Honors Course Reflections

Grayson Sumpter: Blog 2

It’s hard to believe that just 6 days ago, we flew here to begin our research. On the plane ride over, I was anxious for the journey ahead. There was no precedent in my experience for anything like this. Professor Kobylka had often said that we would be “making scholarship rather than just consuming scholarship.” How can I, a second year undergraduate, produce anything that can even be compared to the academic work of the professors that teach me? It’s a task that is hard to imagine. Yet, our professor has confidence in us, and he never even gives off the impression that he is afraid we will fail. When he sees us falter, he is there with encouragement. On my first day in the library, I was freaking out. How are these pages supposed to tell me something about how these people think? It seemed like an exercise in futility.

Typed memo on Justice Fortas' personal stationary dated 4/15/1966: Dear Bill: Thanks for handing me the New Yorker clipping. I think I was wrong in [Glaxbarg?]. I was [indistinguishable word] by Brennan's vote at Conference to affirm the ban on Fanny Hill. So contrary to [indistinguishable word] principles. I want to work, suggested the "pundering" formula to Bioll (which I still think is as good as any for this cess-pool problem) and came out against Ginsburg. -- I guess that [indistinguishable word] I was affected by G's slimy qualities -- but if I had it to do over again, I'd vote to reverse at least as to all except his publication of '[Lisisun?.]' Well, live and learn, [Signed "N"]; For Justice Douglas alone.

Memo from Fortas to Brennan

However, after doing it for some time, I began to see patterns. I can form a chronology of the events of a case. See who joins. See who leaves. See what someone said must go in and what must come out. I am not looking at someone interpret it for me. I am actually getting a cross section into looking at these things happen myself. Looking at the papers of the justices causes you to feel like you begin to know them. The humanity of the individual flows through the pages. The justices, though they are people with an immensely important solemn duty in the functioning of our republic, at the end of the day are people just like you and me. They are conscious of how their decisions will affect all of us, and it is often a struggle for them to decide things. For example, Justice Abe Fortas, in a private memo to Justice William Brennan, laments his vote in Ginzburg v. United States . Fortas’ admission is no small deal; he is recognizing that in a decision that was 5-4, because of his personal vote, a man is serving a 5 year sentence for the way he advertised a product, and future decisions will be based on this as well. Justices are faced with tough decisions the same way all of us are with the sobering understanding that their decisions will be looked at for the rest of history.

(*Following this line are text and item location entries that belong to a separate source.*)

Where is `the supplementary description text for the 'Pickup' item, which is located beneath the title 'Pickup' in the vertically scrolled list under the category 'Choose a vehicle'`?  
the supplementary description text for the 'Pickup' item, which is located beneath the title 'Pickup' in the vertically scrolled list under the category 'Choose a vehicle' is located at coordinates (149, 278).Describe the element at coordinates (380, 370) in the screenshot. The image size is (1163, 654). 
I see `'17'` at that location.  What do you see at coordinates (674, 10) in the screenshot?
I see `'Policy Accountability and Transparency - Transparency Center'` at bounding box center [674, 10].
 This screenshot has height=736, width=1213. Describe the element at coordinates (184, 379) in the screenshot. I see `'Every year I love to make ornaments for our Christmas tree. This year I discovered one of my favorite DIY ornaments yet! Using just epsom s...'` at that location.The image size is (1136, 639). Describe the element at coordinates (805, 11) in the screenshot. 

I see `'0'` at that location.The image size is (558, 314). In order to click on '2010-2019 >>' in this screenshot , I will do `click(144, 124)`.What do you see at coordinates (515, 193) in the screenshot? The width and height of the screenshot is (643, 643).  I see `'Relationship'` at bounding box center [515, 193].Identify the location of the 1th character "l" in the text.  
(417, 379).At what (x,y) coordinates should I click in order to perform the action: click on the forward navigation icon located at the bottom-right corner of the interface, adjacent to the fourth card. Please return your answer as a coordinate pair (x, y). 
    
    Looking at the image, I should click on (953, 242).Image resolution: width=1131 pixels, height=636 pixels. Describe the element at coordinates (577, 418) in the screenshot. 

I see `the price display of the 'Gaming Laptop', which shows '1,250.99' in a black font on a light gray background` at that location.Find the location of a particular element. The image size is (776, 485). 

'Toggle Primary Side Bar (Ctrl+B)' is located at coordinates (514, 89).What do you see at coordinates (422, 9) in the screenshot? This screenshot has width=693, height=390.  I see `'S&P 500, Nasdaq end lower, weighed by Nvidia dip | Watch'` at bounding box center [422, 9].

In the process I am watching unfold, the justices are trying to create a consistent and pragmatic standard for obscenity, a class of speech that the Court determined should not be protected by the First Amendment. I chose this topic because I wondered what their reasoning could be in drawing this conclusion, and what basis they could make for differentiating that which is obscene and that which is not. I expected to see some sort of high minded reasoning and airtight logic. But it would make more sense to say that’s exactly what I didn’t find. The justices can all agree what they have doesn’t work, but they can make no consensus on what will. I recall a memo in which one justice puts the situation in terms I never would have imagined seeing: It is more important that whatever standard they come up with work than be fair. The justices, like all of us, must balance values and make a decision that will elate some and crush others. But it is a job that they understood going into it. The Constitution and its values do not all agree, because there is not one vision at the center. It is an attempt to put all of the best visions together, even when they don’t agree. And as John Marshall said, “[i]t is emphatically the province and duty of the judicial department to say what the law is” and resolve these problems.